The Bible testifies that we are able to love because God first infuses us with his love (1 John 4:19). This divine love is likened to an inner fire that moulds all our thoughts and feelings in a purification process of our inner life so that we become essentially “Being-in-love.” As the mystic F. W. Faber writes,
Burn, burn O love within my heart
Burn fiercely night and day
Till all the dross of earthly love
Is burned, and burned away.
Faber was only echoing the dramatic verse in the Bible that celebrates the power of divine love infusing our lives.
Its flashes are flashes of love,
a raging flame
Many waters cannot quench love
neither can floods drown it (Song of Songs 8:6,7).
The centrality of love ensures that Christian contemplatives move beyond self-centred inward spirituality. After all, love requires a Thou. While the Buddhist slogan says “‘I’ am not and ‘you’ are not (anatta)”, the Christian contemplative says, “I am because Thou art.” Such solidarity of community of believers is the beautiful message of the Christian sacraments. For example, in the Eucharist, Christians re-enact the union between the Christ and his people who partake of his Body. 1 Corinthians 10:16-17 makes this clear, “And is not the participation of the bread that we break a participation in the body of Christ? Because there is one loaf, we, who are many, are one body, for we all partake of the one loaf.”

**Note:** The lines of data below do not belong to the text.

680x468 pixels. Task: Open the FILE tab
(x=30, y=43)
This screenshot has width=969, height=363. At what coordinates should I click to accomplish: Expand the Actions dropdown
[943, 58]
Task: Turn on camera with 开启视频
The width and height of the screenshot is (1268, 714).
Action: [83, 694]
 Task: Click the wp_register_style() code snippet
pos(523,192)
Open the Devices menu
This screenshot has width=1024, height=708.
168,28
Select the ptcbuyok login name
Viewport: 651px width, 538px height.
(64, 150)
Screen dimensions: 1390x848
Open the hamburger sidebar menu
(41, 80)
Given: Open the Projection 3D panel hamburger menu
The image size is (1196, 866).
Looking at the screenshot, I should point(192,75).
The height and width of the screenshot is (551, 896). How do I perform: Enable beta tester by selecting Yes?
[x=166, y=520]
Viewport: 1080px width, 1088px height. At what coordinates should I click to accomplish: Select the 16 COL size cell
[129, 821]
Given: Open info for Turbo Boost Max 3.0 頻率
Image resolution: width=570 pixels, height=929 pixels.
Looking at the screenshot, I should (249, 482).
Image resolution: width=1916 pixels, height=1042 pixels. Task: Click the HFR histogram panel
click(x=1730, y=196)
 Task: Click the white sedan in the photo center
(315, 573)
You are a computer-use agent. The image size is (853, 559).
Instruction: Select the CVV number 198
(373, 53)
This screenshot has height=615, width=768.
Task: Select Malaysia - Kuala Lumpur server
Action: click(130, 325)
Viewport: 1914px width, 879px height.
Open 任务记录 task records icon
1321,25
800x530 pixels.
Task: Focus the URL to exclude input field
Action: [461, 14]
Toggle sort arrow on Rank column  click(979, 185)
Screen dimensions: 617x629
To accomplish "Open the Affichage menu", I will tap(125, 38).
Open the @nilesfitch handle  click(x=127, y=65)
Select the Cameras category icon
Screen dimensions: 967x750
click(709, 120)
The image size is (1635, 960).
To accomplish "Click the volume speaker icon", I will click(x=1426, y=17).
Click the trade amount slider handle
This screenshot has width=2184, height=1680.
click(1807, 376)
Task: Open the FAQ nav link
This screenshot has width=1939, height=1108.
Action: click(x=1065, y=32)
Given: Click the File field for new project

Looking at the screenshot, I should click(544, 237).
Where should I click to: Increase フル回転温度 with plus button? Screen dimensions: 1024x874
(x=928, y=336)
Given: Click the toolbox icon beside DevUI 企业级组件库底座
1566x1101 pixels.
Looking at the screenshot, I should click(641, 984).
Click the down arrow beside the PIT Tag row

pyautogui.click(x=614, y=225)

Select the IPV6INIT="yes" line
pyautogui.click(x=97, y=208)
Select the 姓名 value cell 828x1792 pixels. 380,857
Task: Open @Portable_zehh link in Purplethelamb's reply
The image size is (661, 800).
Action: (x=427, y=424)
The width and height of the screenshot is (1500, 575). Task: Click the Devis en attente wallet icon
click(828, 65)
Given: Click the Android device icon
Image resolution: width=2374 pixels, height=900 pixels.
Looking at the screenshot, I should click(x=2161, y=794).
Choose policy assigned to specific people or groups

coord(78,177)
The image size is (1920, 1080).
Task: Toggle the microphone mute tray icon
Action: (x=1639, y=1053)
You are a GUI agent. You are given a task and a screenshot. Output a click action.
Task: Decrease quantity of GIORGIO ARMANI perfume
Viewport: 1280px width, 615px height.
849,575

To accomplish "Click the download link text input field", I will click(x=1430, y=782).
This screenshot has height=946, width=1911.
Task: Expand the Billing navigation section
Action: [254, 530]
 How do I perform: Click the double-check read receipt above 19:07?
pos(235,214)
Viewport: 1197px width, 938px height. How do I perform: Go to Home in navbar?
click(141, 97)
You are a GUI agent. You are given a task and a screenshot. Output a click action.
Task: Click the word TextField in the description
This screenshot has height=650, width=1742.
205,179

In contrast to Buddhist meditation that aims towards dissolving the self, Christians find affirmation and fulfillment of their real self in their relationship with Christ. Bernard Claivaux profoundly captures the consequences of such a ‘union of friendship’. He says, “One who is contemplative in relating to God will be contemplative in relating to people and even in relating to nature. That is to say, the contemplative relates at a deeper level as in the prayer of quiet or the prayer of union; and when such a loving relationship is mutual there will result a silent communion, a deep indwelling from which such a spiritual child is born. The friendship will bear fruit like the branch that dwells in the vine” (quoted by William Johnston, Mystical Theology, p. 200).
Finally, both the Buddhist and the Christian would agree that right view should result in right action. It does not come as a surprise that the apostle of love, John, in his epistle of love is forthright in insisting that the transforming friendship with God should lead to care for the brethren. He writes, “This is how we know what love is: Jesus Christ laid down his life for our brothers. If anyone has material possessions and sees his brother in need but has no pity on him, how can the love of God be in him? Dear children, let us not love with word or tongue but with action and in truth” (1 John 3:16-17).
I still remember my Buddhist friends now and then. Undoubtedly, regardless of their intellectual insistence that one must live by the insight concerning the emptiness (transience, impermanence) of life, they have worked hard to be successful in the world. Evidently, they have become accomplished corporate figures in the City. The 30 years that have passed since our conversation has taught me to be modest in my expectations from life. I have had my ups and downs, but because I have experienced the sustaining love of Christ, recognized the beauty of God’s creation and appreciated the simple joys of human relationships, I continue to affirm that “Life for all its troubles is still worth living.” Meanwhile, I cannot help but wonder how my successful Buddhist friends reconcile their material and worldly success with the Buddhist goal of escaping from the wheel of life.